-- START Extracted records --
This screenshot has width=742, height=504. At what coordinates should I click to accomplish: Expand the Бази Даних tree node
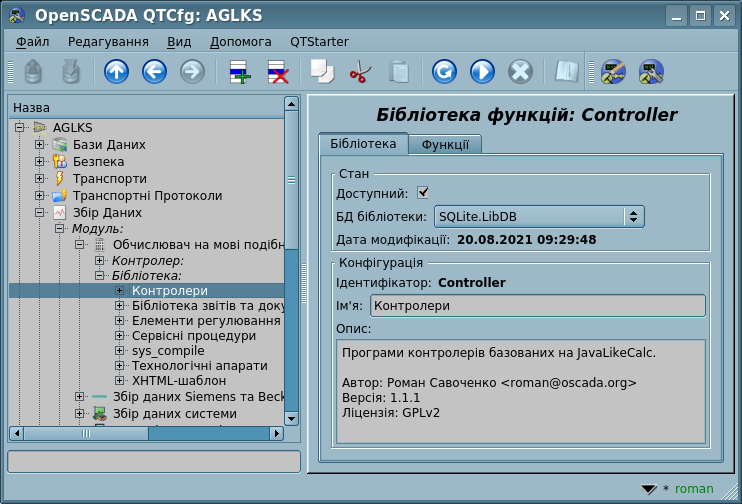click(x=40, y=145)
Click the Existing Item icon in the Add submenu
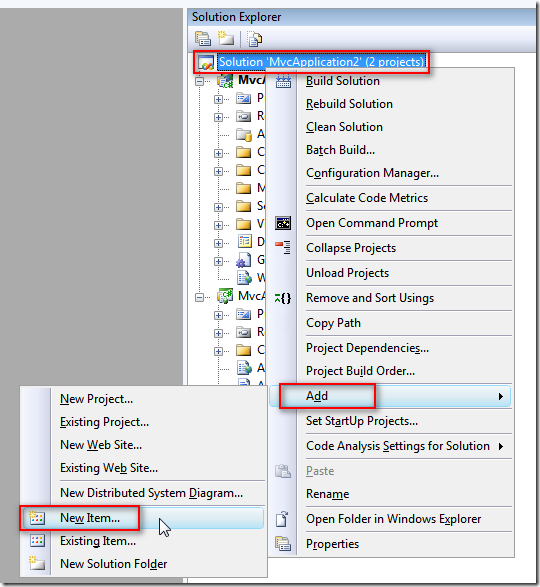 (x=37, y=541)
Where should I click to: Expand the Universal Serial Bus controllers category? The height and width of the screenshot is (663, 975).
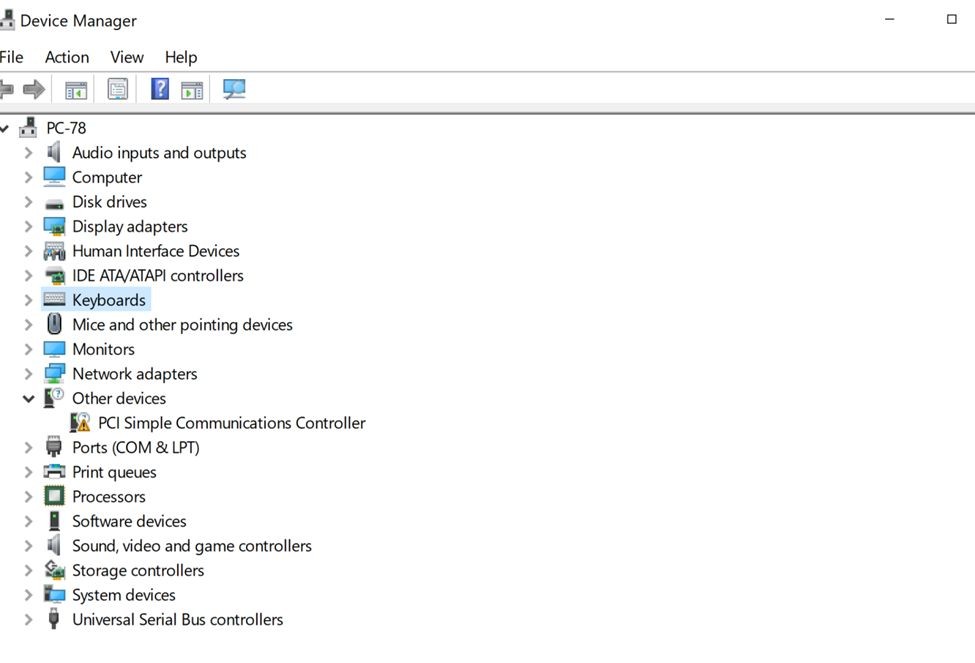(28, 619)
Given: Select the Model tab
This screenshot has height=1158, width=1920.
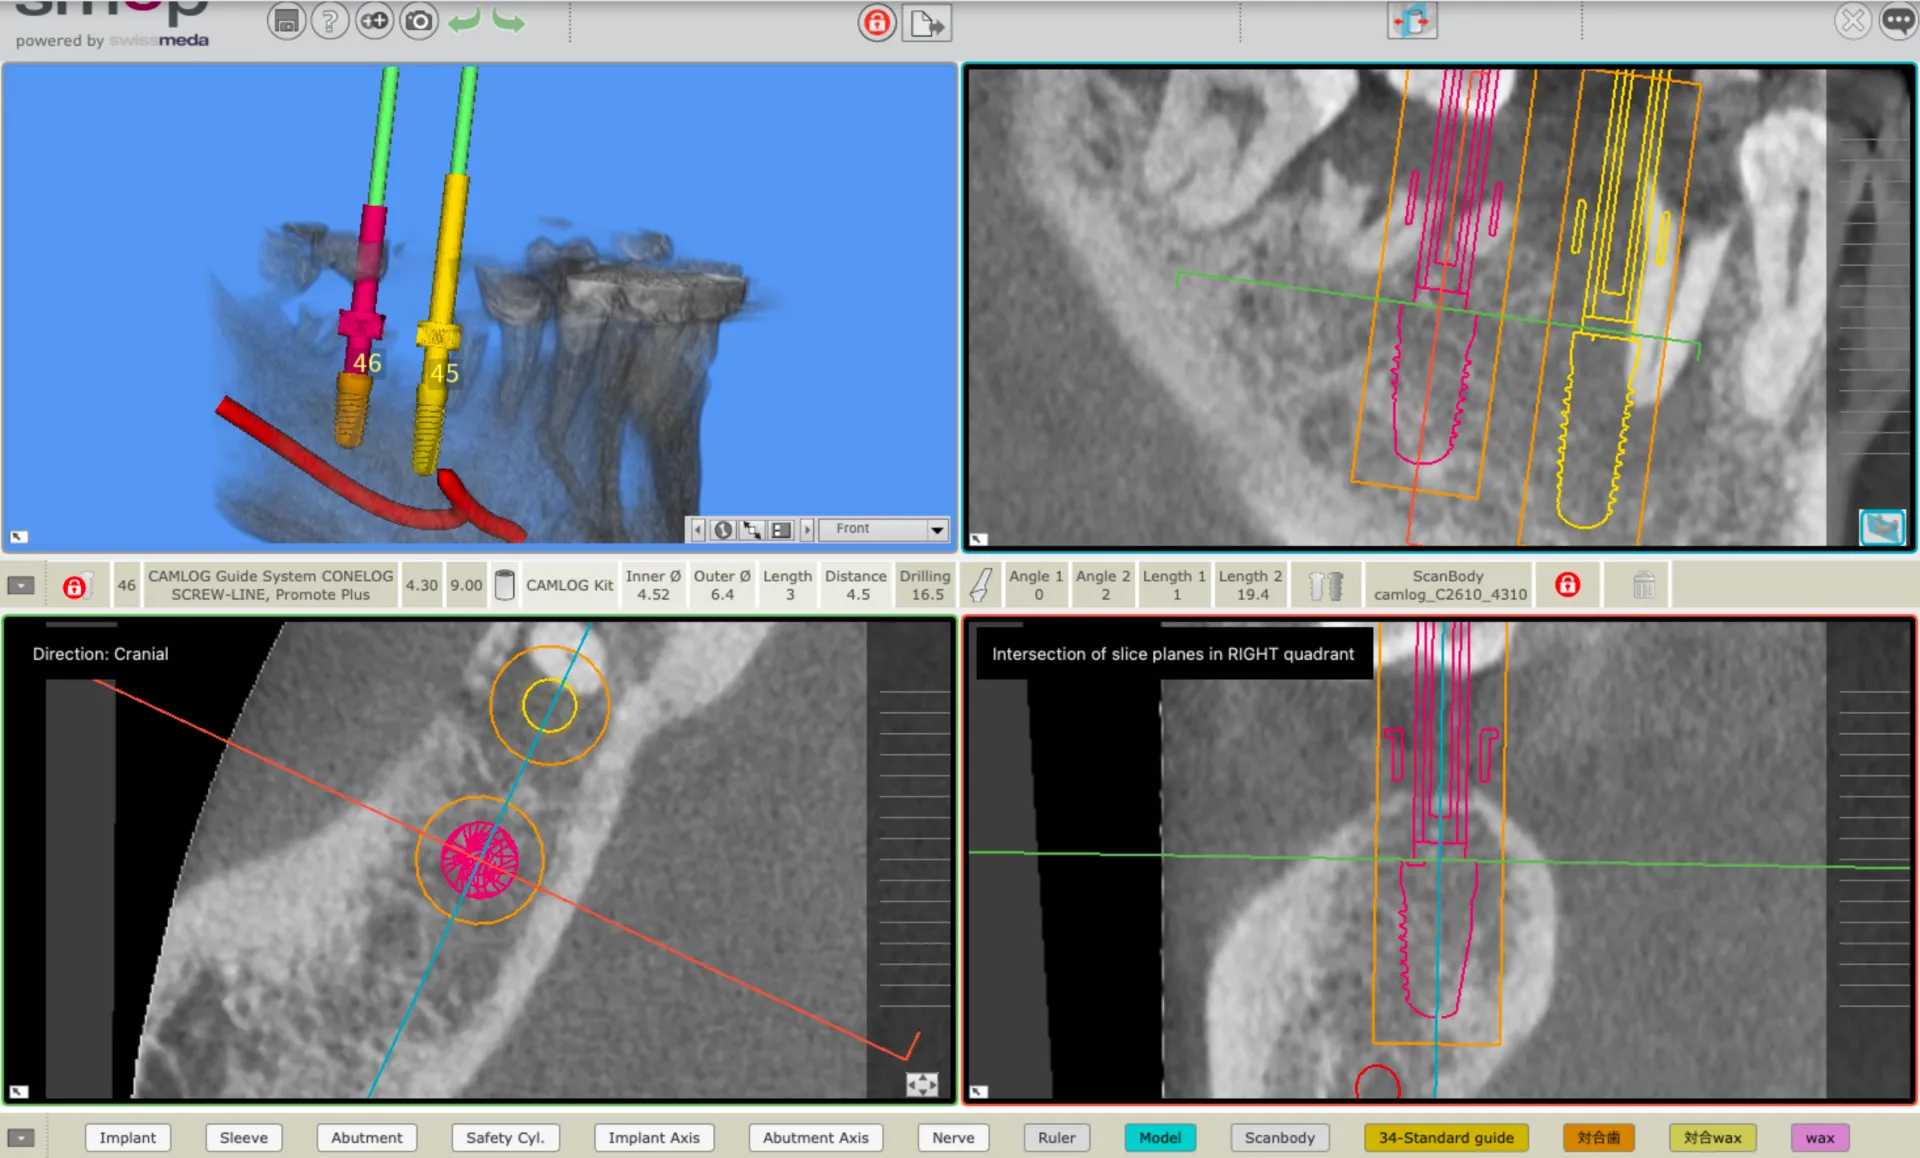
-- END Extracted records --
▸ Short task
Write out the records above as a numbered list, one line per item, without blank lines or pictures.

▸ The response
1. This screenshot has width=742, height=504. At what coordinates should I click to accomplish: Expand the Бази Даних tree node
2. click(x=40, y=145)
3. Click the Existing Item icon in the Add submenu
4.  (x=37, y=541)
5. Where should I click to: Expand the Universal Serial Bus controllers category? The height and width of the screenshot is (663, 975).
6. (28, 619)
7. Given: Select the Model tab
8. This screenshot has height=1158, width=1920.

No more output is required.